How Expenses Are Classified

Table of contents:

How Expenses Are Classified
How Expenses Are Classified

Video: How Expenses Are Classified

Video: How Expenses Are Classified
Video: Expense classification Nature vs Function 2024, April
Anonim

Expenses of an enterprise are a decrease in economic benefits as a result of cash costs associated with ensuring the production process, economic activities, wages, leading to a decrease in the assets of the enterprise. To account for expenses, classification is used according to various principles.

How expenses are classified
How expenses are classified

Profit-making costs

These are the costs associated with the creation of products, the provision of services, the performance of work, as a result of which the company will receive financial profit or loss. These include: the cost of production and sale of products, the cost of work, services determined in calculating the cost of production, labor costs and social insurance contributions, costs associated with managing the production process, long-term financial investments, intangible assets, fixed assets, investments.

Non-profit expenses

These are expenses for social support of employees, incentives, charity, they contribute to an increase in labor productivity.

There are also compulsory expenses - these are taxes and tax payments, social security contributions, expenses for various types of insurance.

Cost classification

The classification of expenses on an accounting basis includes: expenses for ordinary activities that are associated with the manufacture and sale of products, performance of work or provision of services, as well as administrative and commercial expenses. Operating costs include material costs; labor costs; deductions for social needs, depreciation deductions.

The category of other expenses includes: provision for temporary use of assets: costs associated with the provision for a fee for temporary use, provision of patent rights, financial participation in other organizations, disposal and write-off of fixed assets and other assets, repayment of loans and borrowings, payment for services, fines, penalties, penalties, damages, expenses incurred in extraordinary circumstances.

In relation to the volume of production, costs are divided into fixed and variable. Fixed costs - their value does not depend on the volume of production. Rent, depreciation of own fixed assets, wages, utilities and postal and telegraph services, taxes.

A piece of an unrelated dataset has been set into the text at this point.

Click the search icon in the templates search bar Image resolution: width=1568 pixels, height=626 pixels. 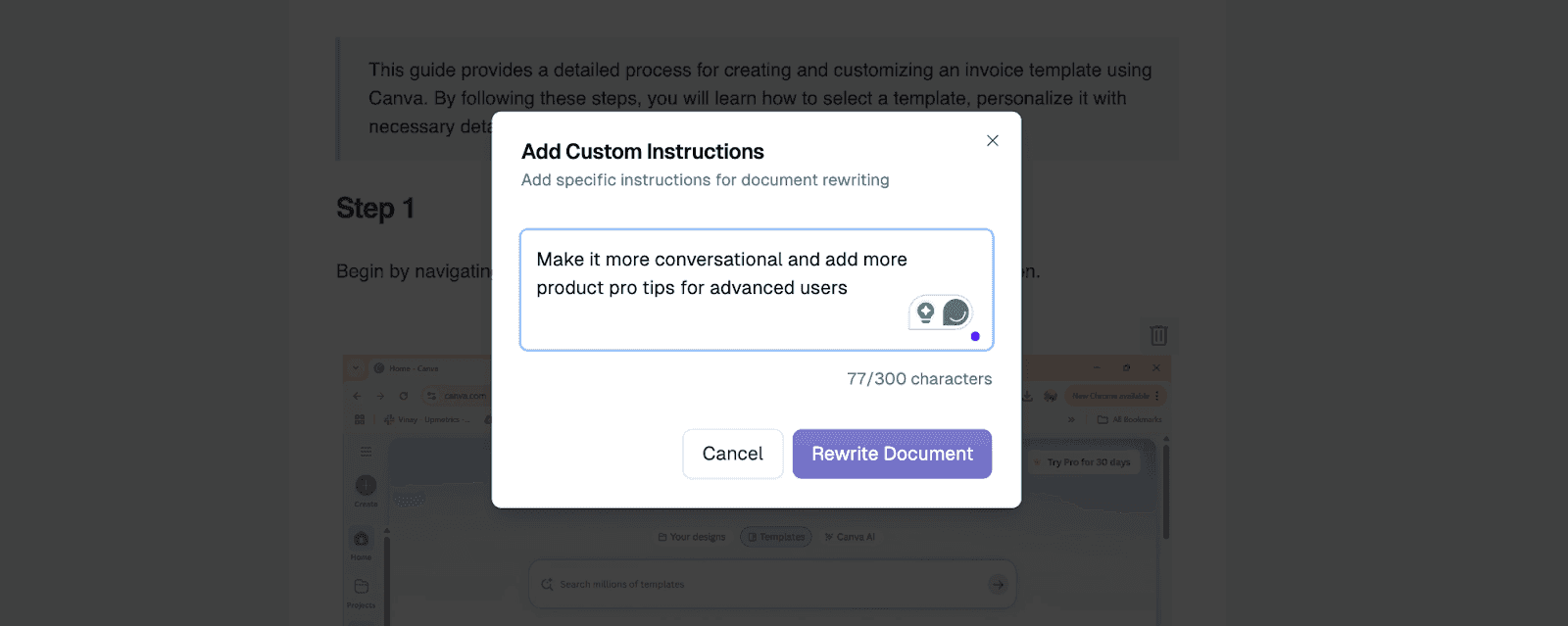(x=548, y=584)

Variable costs - a value that increases with an increase in output and decreases with a decrease. These are the costs of raw materials, materials, components, fuel, wages, equipment repair and maintenance.

According to the method of attributing costs to the cost price, the division into direct and indirect is applied. Direct - costs that can be directly attributed to the cost of production.

Indirect - costs that cannot be correlated at the time of their occurrence with specific types of products, they are included in the cost of products already sold at the end of the reporting period.

Cost management methods are classified as administrative and economic. Administrators warn of unreasonable, unauthorized expenses, theft and abuse. The economic methods of cost management include: planning and budgeting.